BONE–Perayaan Hari Jadi Bone yang ke-694 menjadi momentum yang istimewa bagi masyarakat dan pemerintah Kabupaten Bone untuk merayakan dan memelihara warisan budaya yang kaya. Dalam rangka memeriahkan acara tersebut, berbagai tradisi budaya dilakukan, termasuk Massimang untuk Malekke Toja, yang merupakan ritual pengambilan air untuk persucian sebelum pelaksanaan Mattompang Arajang.
Pj. Bupati Bone, Drs. H. Andi Islamuddin, MH, mengungkapkan pentingnya tradisi Pra Mattompang sebagai bagian dari persiapan untuk menjaga kebersihan dan kelestarian benda pusaka Arajang. Kegiatan Pra Mattompang ini berlangsung di Museum Arajang, dan menariknya, disaksikan langsung oleh sejumlah tokoh penting, termasuk Pj. Gubernur Provinsi Sulsel, Dr. Bahtiar Baharuddin, M.Si, serta tamu kenegaraan dari Selangor Malaysia dan para Unsur Forum Komunikasi Pimpinan Daerah Kabupaten Bone.
“Setelah kegiatan Pra Mattompang akan digelar Mattompang Arajang sebagai puncak peringatan Hari Jadi Bone Ke-694 Sabtu, 20 April 2024 di halaman Kompleks Rumah Jabatan Bupati Bone,” ungkap Pj. Bupati Bone Jumat, 19 April 2024.
Dalam prosesi Pra Mattompang, benda-benda pusaka peninggalan Arung Palakka dibersihkan oleh para Bissu, yang merupakan bagian tak terpisahkan dari tradisi ini. Benda-benda seperti Teddung Pulaweng, Sembang Pulaweng, Kelewang Latea Ri Duni, Keris La Makkawa, Tombak La Sagala, serta Kelewang Alameng Tata Rapeng menjadi fokus pembersihan.
“Pentingnya prosesi ini tidak hanya sebagai bagian dari ritual budaya, tetapi juga untuk menjaga agar benda-benda pusaka tersebut tidak berkarat dan tetap terjaga keasliannya,” terangnya.
Menurut Pj. Bupati Bone, Drs. H. Andi Islamuddin, MH, Pra Mattompang merupakan bagian yang tak terpisahkan dari tradisi membersihkan benda pusaka sebelum pelaksanaan Mattompang Arajang. Hal ini dilakukan untuk memastikan bahwa prosesi Mattompang dilaksanakan dengan sempurna dan dalam keadaan bersih. Sehingga, Perayaan Hari Jadi Bone bukan hanya sekadar perayaan, tetapi juga kesempatan untuk memperkuat dan memelihara warisan budaya yang menjadi identitas dan kebanggaan masyarakat Bugis.

Soal Tertulis A: Menurut teks tentang Hari Jadi Bone ke-694, di mana kegiatan Pra Mattompang berlangsung?
Soal Tertulis B: Lanjutkan teks tentang perayaan Hari Jadi Bone ke-694 setelah kalimat terakhirnya.
Baris-baris di bawah ini tidak diperlukan.

Baris:

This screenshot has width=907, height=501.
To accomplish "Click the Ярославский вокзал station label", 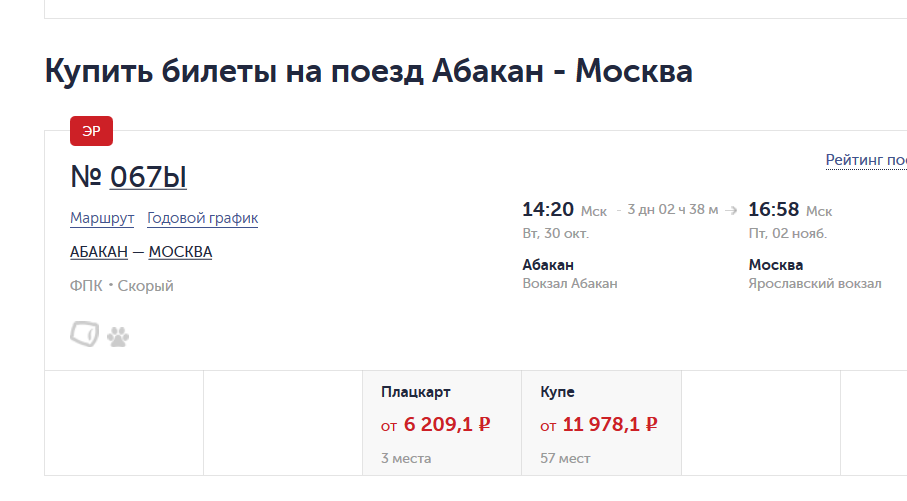I will 815,283.
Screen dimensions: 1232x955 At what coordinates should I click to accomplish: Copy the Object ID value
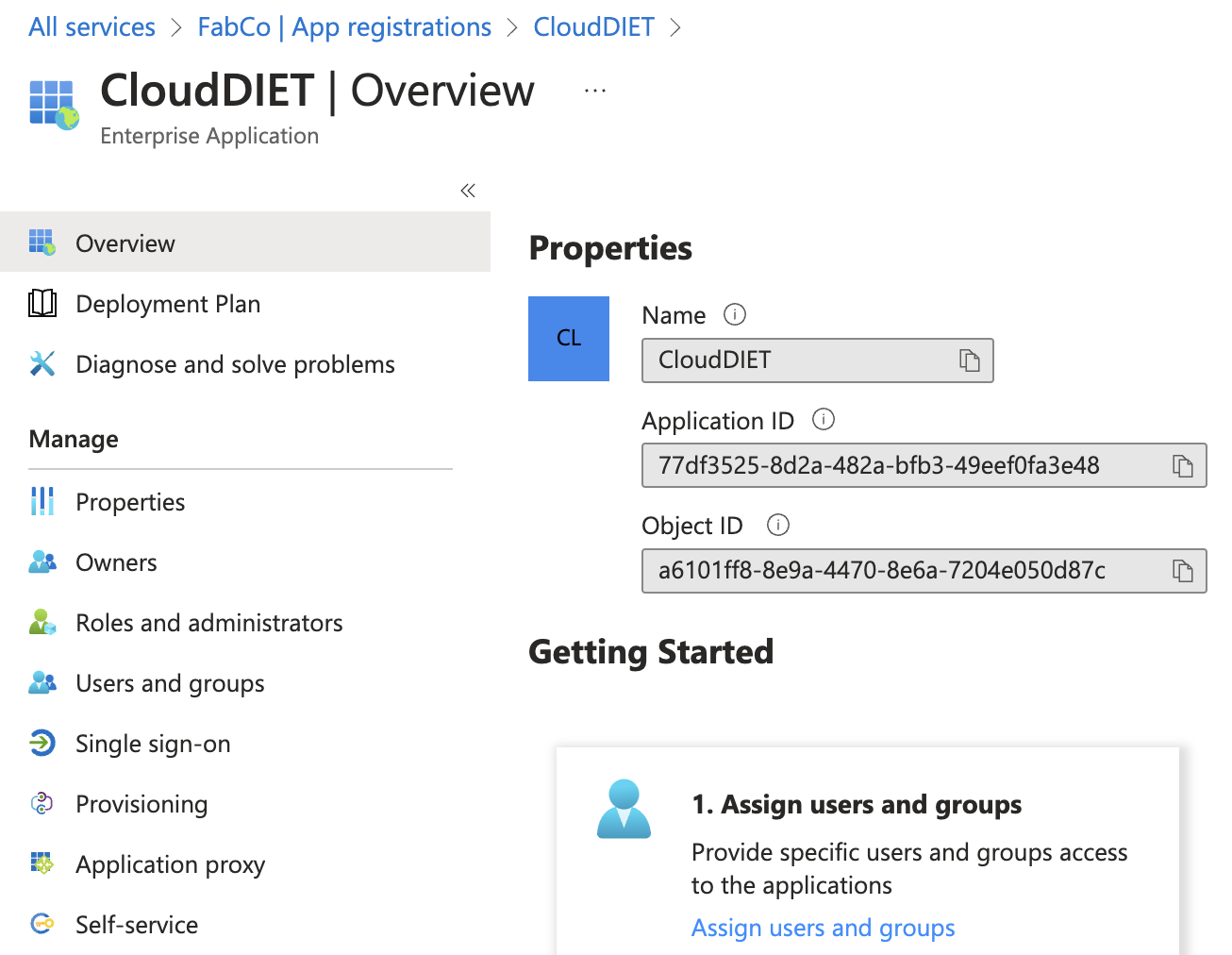(1181, 571)
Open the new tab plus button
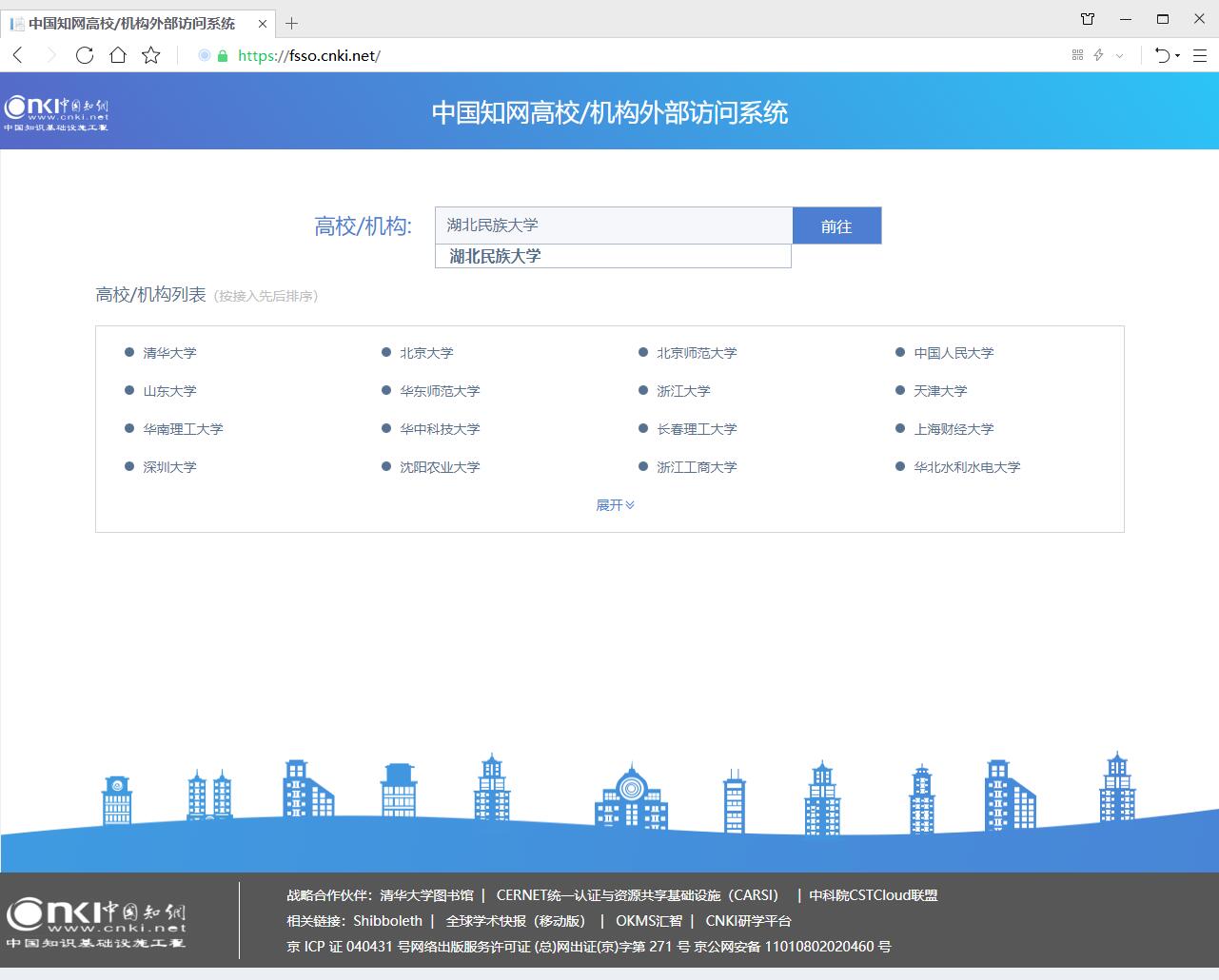 [x=292, y=23]
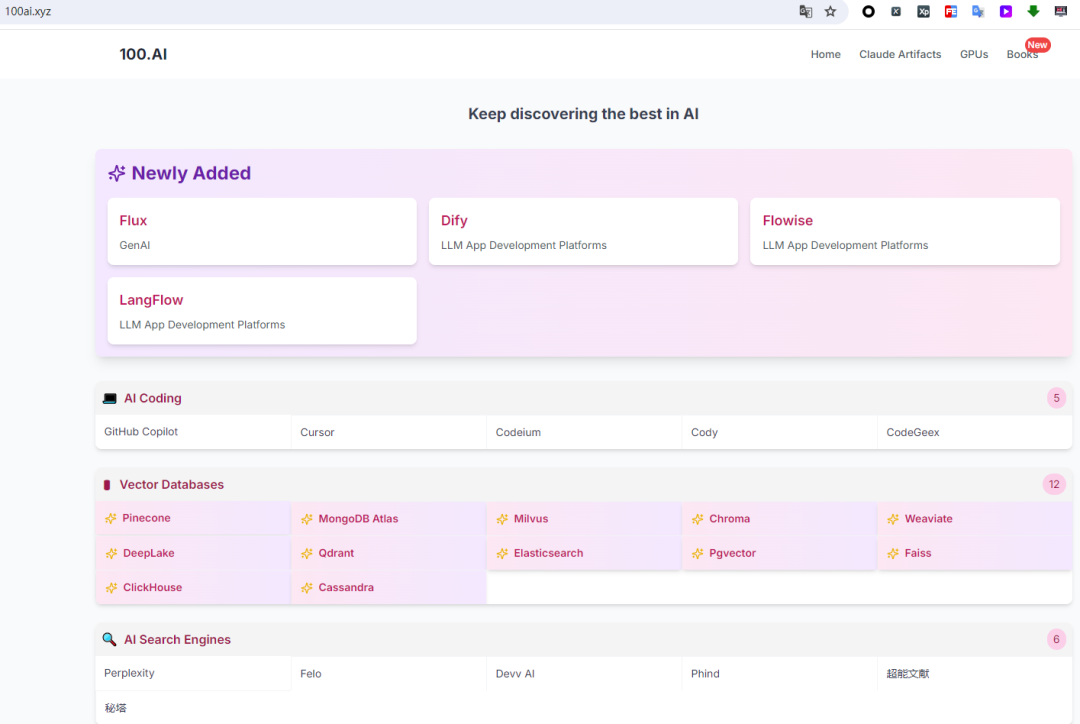Click the Vector Databases count badge showing 12

coord(1054,485)

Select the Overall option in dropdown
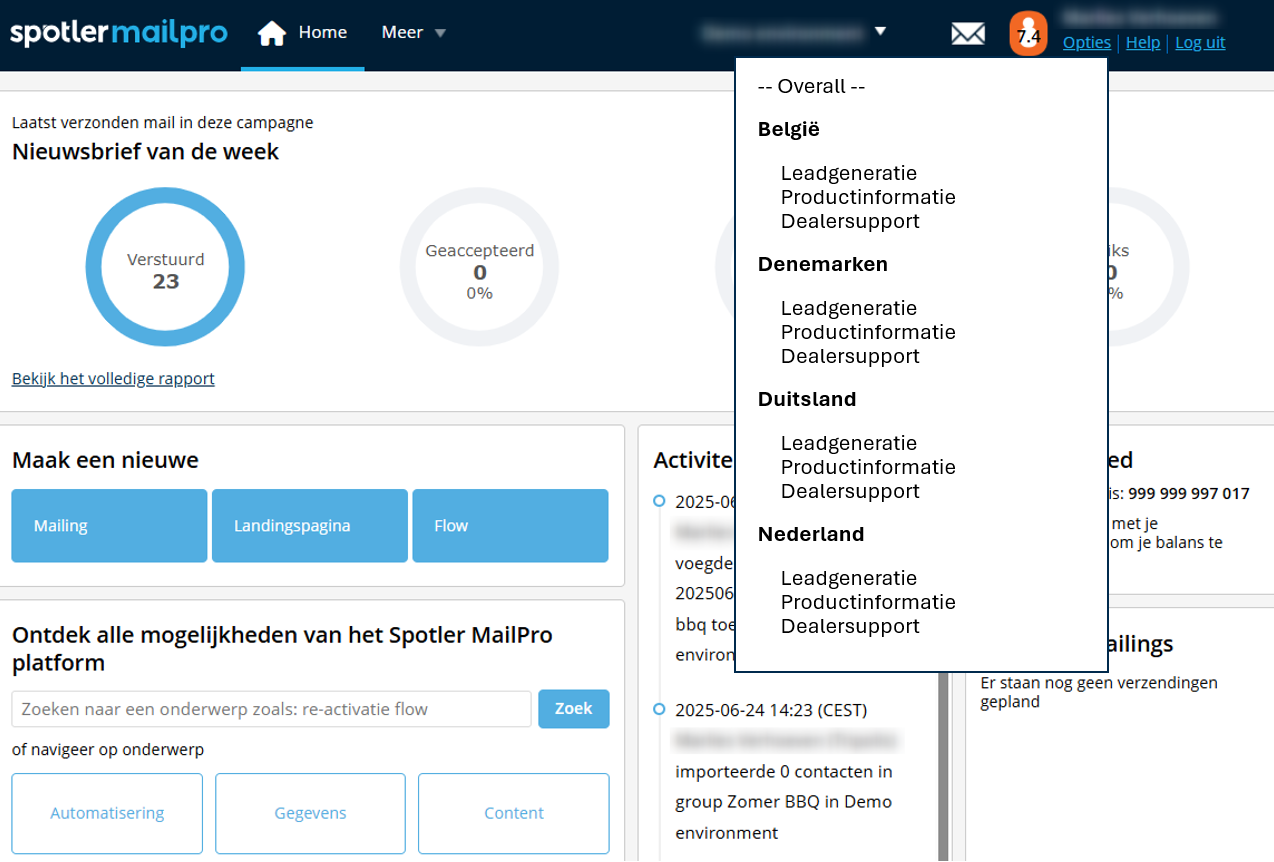[x=811, y=86]
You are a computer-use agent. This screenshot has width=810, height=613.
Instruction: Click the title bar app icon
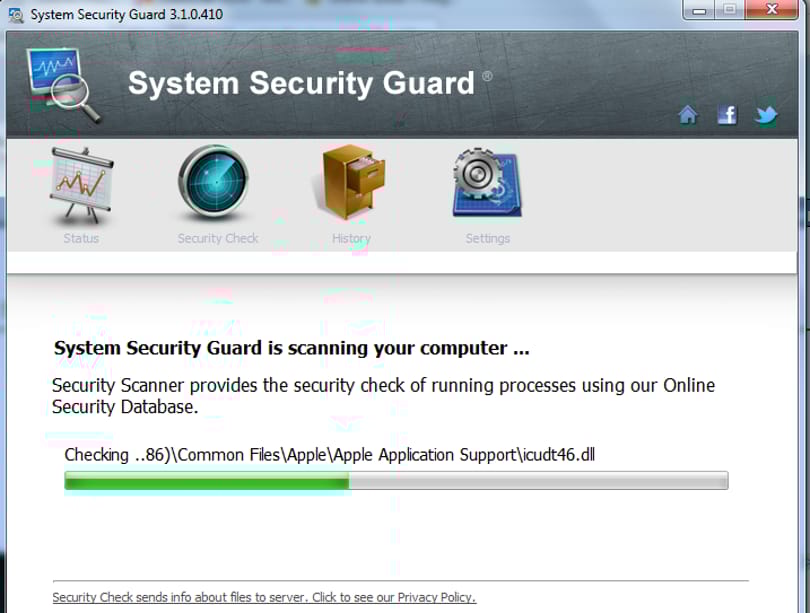(16, 14)
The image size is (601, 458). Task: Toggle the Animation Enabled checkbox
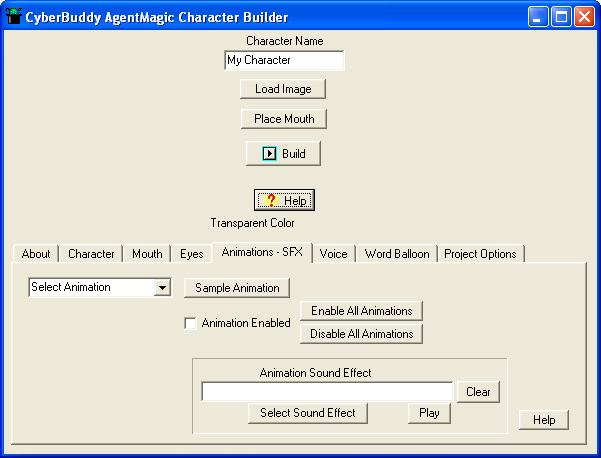tap(190, 324)
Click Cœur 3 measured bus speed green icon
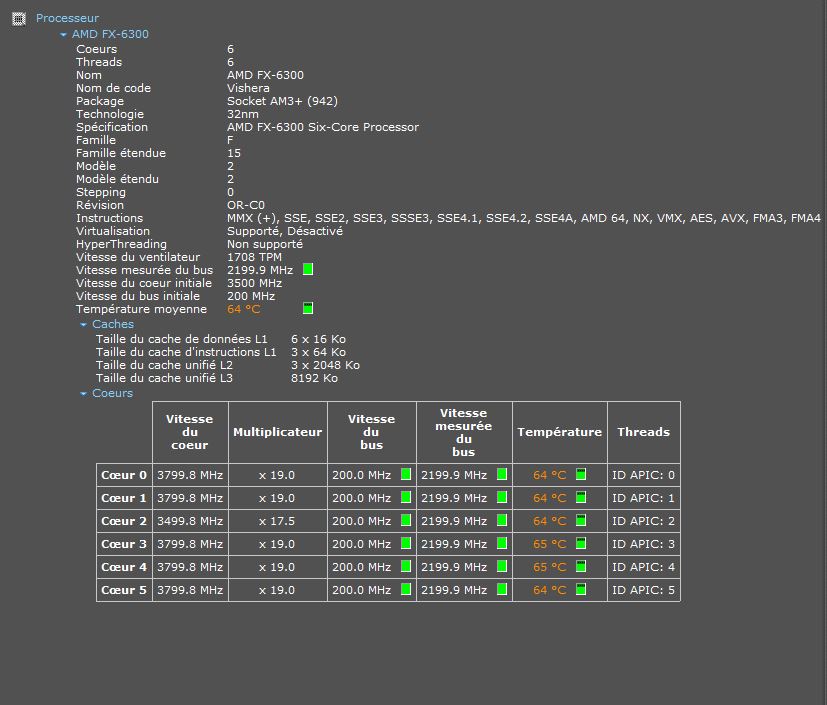Image resolution: width=827 pixels, height=705 pixels. (502, 544)
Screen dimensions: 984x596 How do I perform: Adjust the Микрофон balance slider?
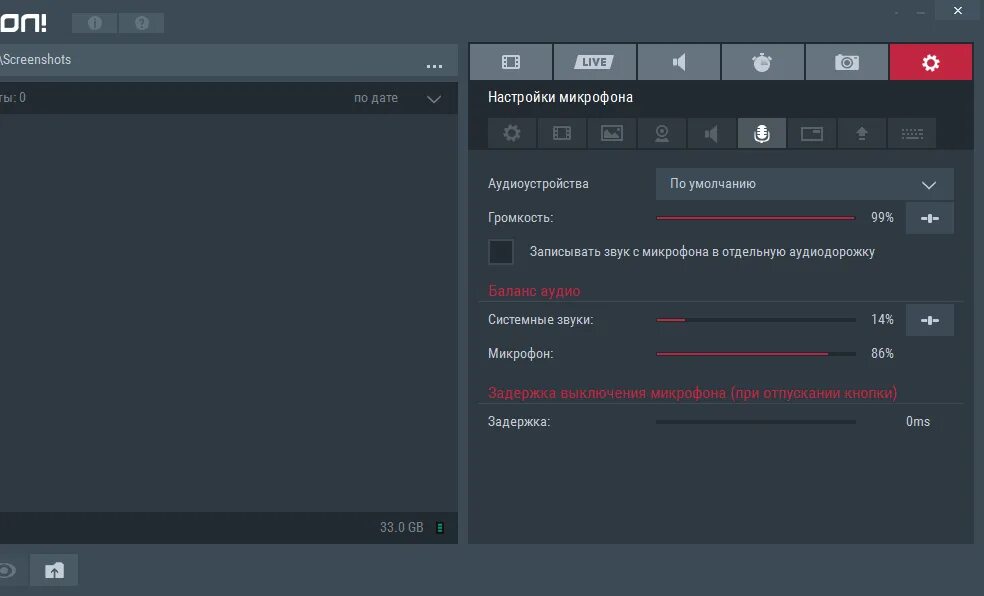coord(826,353)
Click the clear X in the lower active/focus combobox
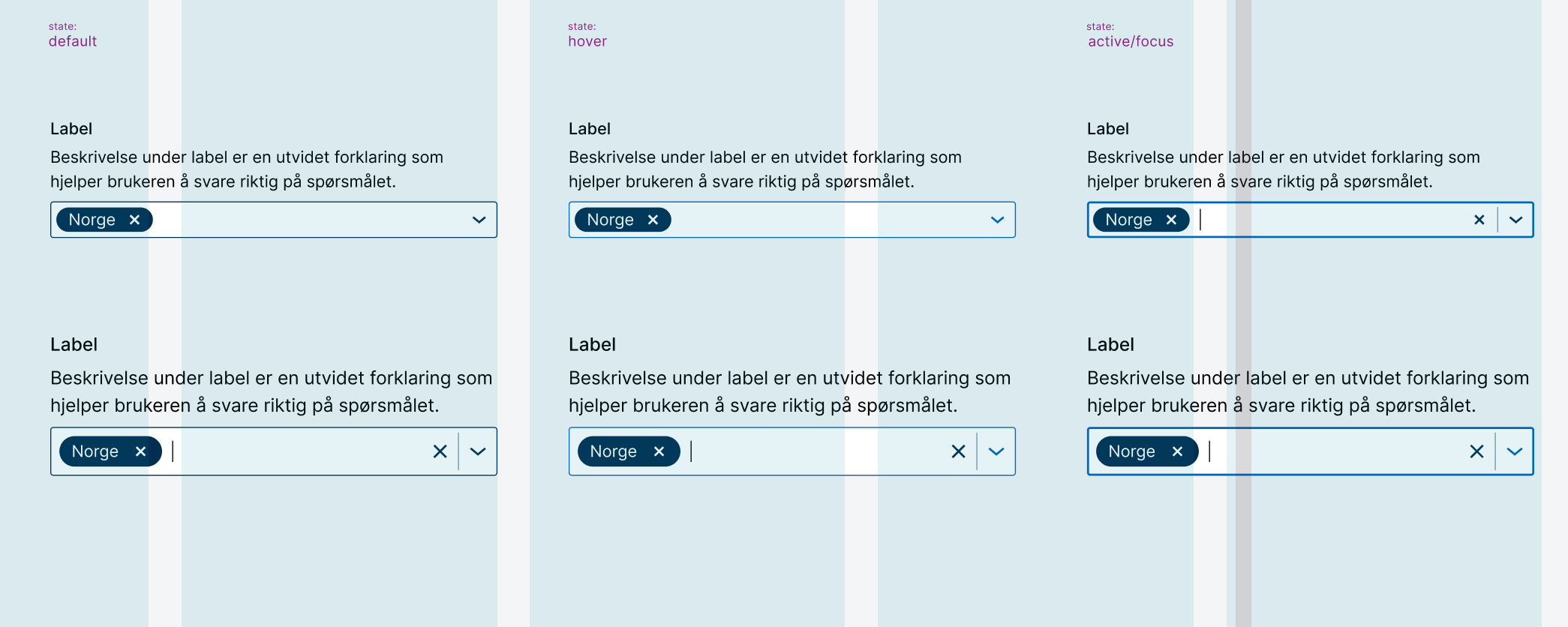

Jawaban Tertulis A: Di Museum Arajang.

Jawaban Tertulis B:
Dengan menjaga dan memelihara tradisi seperti Mattompang, masyarakat Bone menegaskan komitmen mereka untuk melestarikan dan mewarisi nilai-nilai budaya yang kaya kepada generasi mendatang.
“Perayaan Hari Jadi Bone yang ke-694 menjadi bukti nyata bahwa warisan budaya adalah sebuah harta yang harus terus dijaga, diperjuangkan, dan dirayakan bersama,” tandasnya.
Sementara itu, Sesepu Tokoh Adat Bone, H. Andi Muhammad Yushan Latenritappu, menguraikan secara mendalam tentang tradisi luar biasa Mattompang Arajang.
Tradisi ini, yang merupakan bagian penting dari warisan budaya Bone, dilaksanakan dengan penuh kekhusukan dan diwarnai oleh ritual yang kaya akan makna. H. Andi Muhammad Yushan Latenritappu menjelaskan bahwa proses Mattompang Arajang tidak sekadar membersihkan benda pusaka, tetapi juga sebuah upacara sakral yang menghubungkan masa lalu dengan masa kini.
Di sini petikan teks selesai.